Cancer is very difficult to cure after significant metastasis. Currently available treatments can prolong survival and improve quality of life in most metastatic cancers. This is achieved by using several treatment modalities either sequentially or in combination. Adding another novel therapeutic modality could potentially benefit millions of individuals fighting this disease.
Neoplastic cancer cells use glucose as the primary fuel to meet high energy demands. Cancer cells aggressively divert glucose from normal cells by up-regulating high affinity glucose transporters like Glucose Transporter 1 in the cell membrane.

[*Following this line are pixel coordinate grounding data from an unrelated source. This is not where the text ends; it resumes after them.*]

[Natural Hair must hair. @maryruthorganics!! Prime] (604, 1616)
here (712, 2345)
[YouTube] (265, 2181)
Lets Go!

Acquisition of the glycolytic phenotype has been shown to correlate with increased tumor aggressiveness and poor patient prognosis in several tumor types (Younes et al., 1995). Facilitative glucose uptake is achieved by trans-membrane transporters, termed Glut-1-5 and Glut-12, which are protein products of their respective GLUT genes. Although more than one Glut may be expressed by a particular cell type, tumors frequently over express Glut-1, which is a high affinity glucose transporter (Clavo et al., 1995). Human tumor cell lines, in response to hypoxia, increase glucose uptake by up-regulating membranous expression of the Glut-1 glucose transporter. This ability to survive periods of hypoxia confers tumors with an aggressive malignant phenotype enabling it to be resistant to both chemotherapy and radiotherapy and consequently poor overall survival. In several tumors including, NSCLC, colon cancer, bladder cancer, breast cancer and thyroid cancers, increased Glut-1 expression not only confers a malignant phenotype but also predicts for inferior survival (Younes et al., 1995; Younes et al. 1996a; Younes et al., 1996b).